Les Tunisiens transis par les résultats ont tort d’incriminer le Qatar pour son hypothétique ‎appui financier à Ennahda, ou d’invoquer on ne sait quelle irrégularité. NON, C’EST VENU ‎DE L’INTERIEUR, DES PROFONDEURS MAL SONDEES DU PEUPLE TUNISIEN. ET QUE DIRE ‎DE L’ÉGYPTE OU, COPTES MIS A PART, LES ELECTEURS, ONT PLEBISCITE A 85% NON PAS ‎SEULEMENT LES FRERES MUSULMANS, MAIS TOUT CE QUI PORTAIT DU VERT.

IL S’AGIT DE PRENDRE ACTE QUE L’ISLAMISMANIA N’EST PAS NEE DES REVOLUTIONS ‎ARABES, MAIS LEUR EST ANTERIEURE. CETTE REPETITION DE L’HISTOIRE EST TROP ‎FRAPPANTE POUR NE PAS RETENIR L’ATTENTION ET INCITER A LA REFLEXION. AUTANT ‎DE COÏNCIDENCES NE SAURAIENT RELEVER DU HASARD. IL Y A COMME UN MECANISME ‎DERRIERE CES REPETITIONS ET CES SIMILITUDES D’UNE EPOQUE A UNE AUTRE ET D’UN ‎PAYS A UN AUTRE.
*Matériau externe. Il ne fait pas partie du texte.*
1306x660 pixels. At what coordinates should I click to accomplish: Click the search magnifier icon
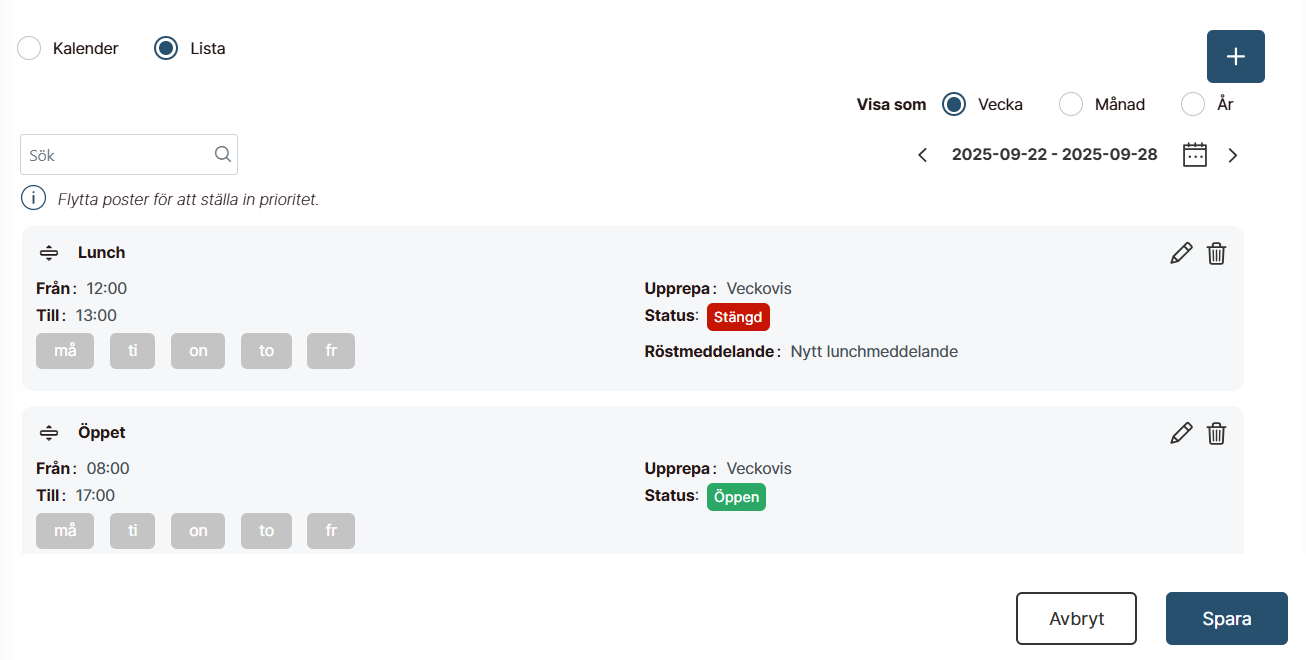pos(222,155)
D’AUCUNS PEUVENT PENSER QUE JE SUIS EN TRAIN D’INSINUER CES DERNIERS TEMPS ‎QUE LA FAUTE INCOMBE A LA RELIGION, ET QUE JE SUGGERE SON BANNISSEMENT DE LA ‎VIE PUBLIQUE. NON, CE QUE JE VEUX DIRE CLAIREMENT, SANS AMBAGES, C’EST QUE ‎L’ISLAMISME N’EST PAS L’ISLAM, QU’IL EST UNE PERVERSION DE L’ISLAM, QU’IL EST UNE ‎CALAMITE POUR L’ISLAM ET LES MUSULMANS, QU’IL COMPTE A SON ACTIF DES ‎CENTAINES DE MILLIERS DE VICTIMES MUSULMANES EN ALGERIE, EN ÉGYPTE, EN ‎AFGHANISTAN, EN SOMALIE ET EN IRAK, SANS COMPTER LES VICTIMES RELEVANT ‎D’AUTRES NATIONALITES ET CONFESSIONS TOMBEES DANS LES ATTENTATS. IL A DEJA ‎COUPE LE SOUDAN ET LA PALESTINE EN DEUX, ET MENACE L’INTEGRITE DES ‎POPULATIONS ET DES TERRITOIRES DE PLUSIEURS PAYS. ET CELA EN A PEINE DEUX ‎DECENNIES.
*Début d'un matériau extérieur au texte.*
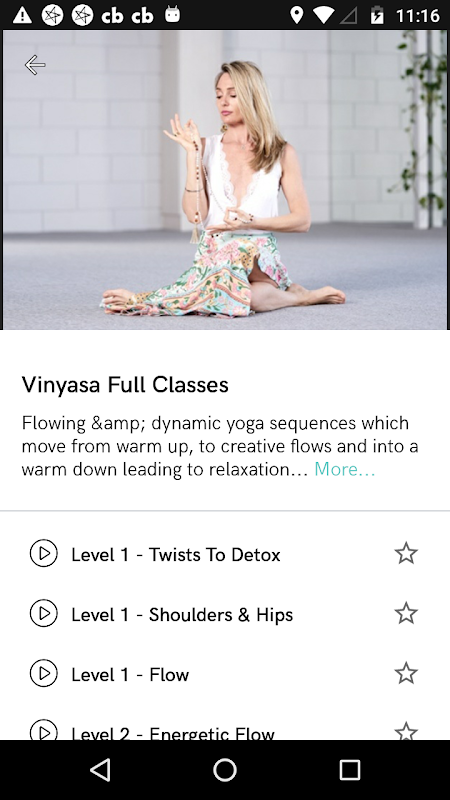Tap the back arrow over the photo
The width and height of the screenshot is (450, 800).
click(x=35, y=65)
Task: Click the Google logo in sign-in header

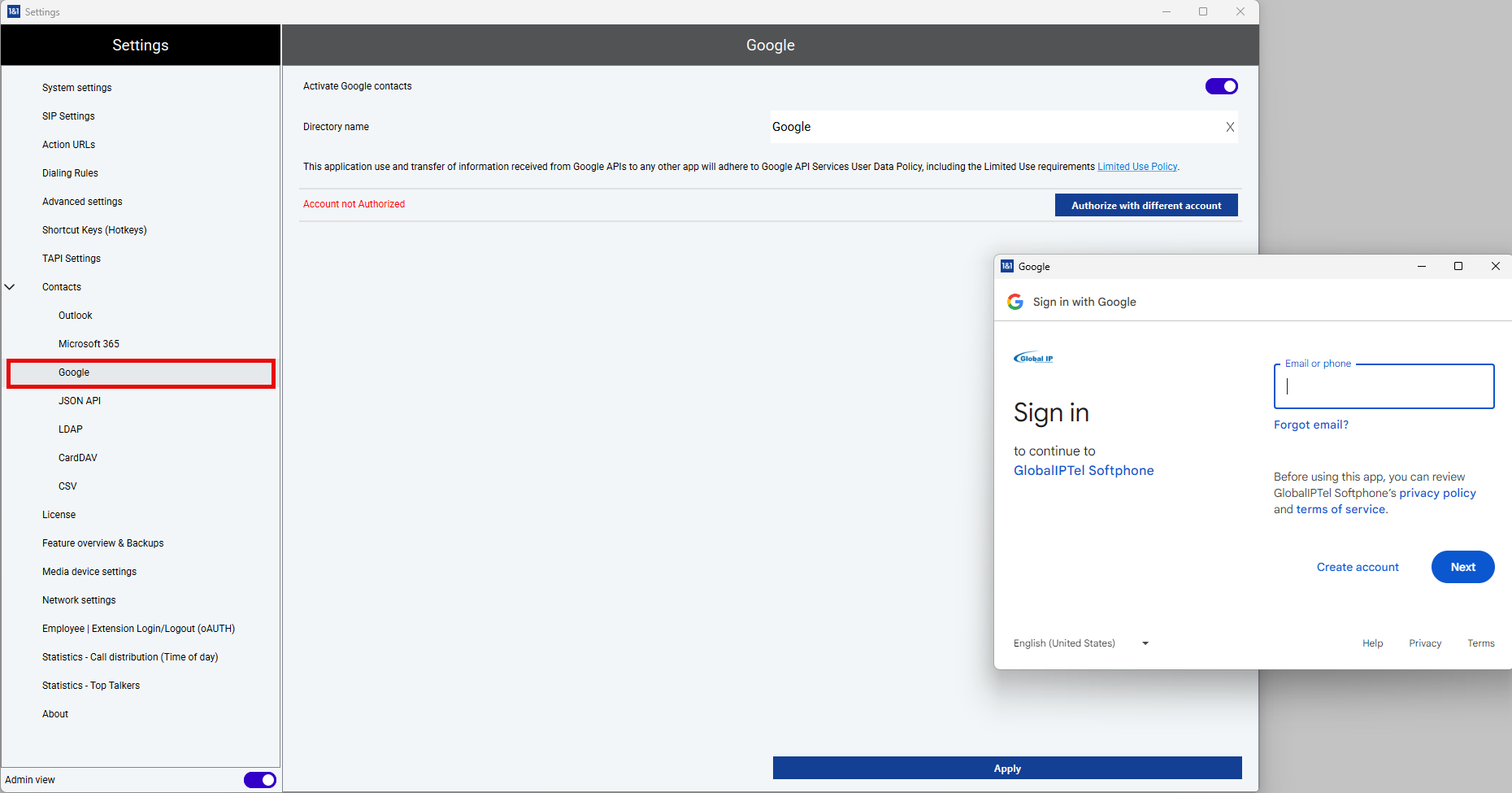Action: pos(1015,302)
L’islam auquel on croit, l’islam qu’on aime et auquel on tient, est celui que Dieu a proposé ‎aux hommes comme une « tadhkira » (rappel) des révélations qui l’ont précédé et qu’il est ‎venu clore à jamais, qui reconnaît les autres religions et leurs prophètes, qui leur enjoint à ‎toutes de « s’élever à une parole commune » (Coran) et qui a choisi Mohammad comme ‎ultime Messager sans lui conférer un statut sacré.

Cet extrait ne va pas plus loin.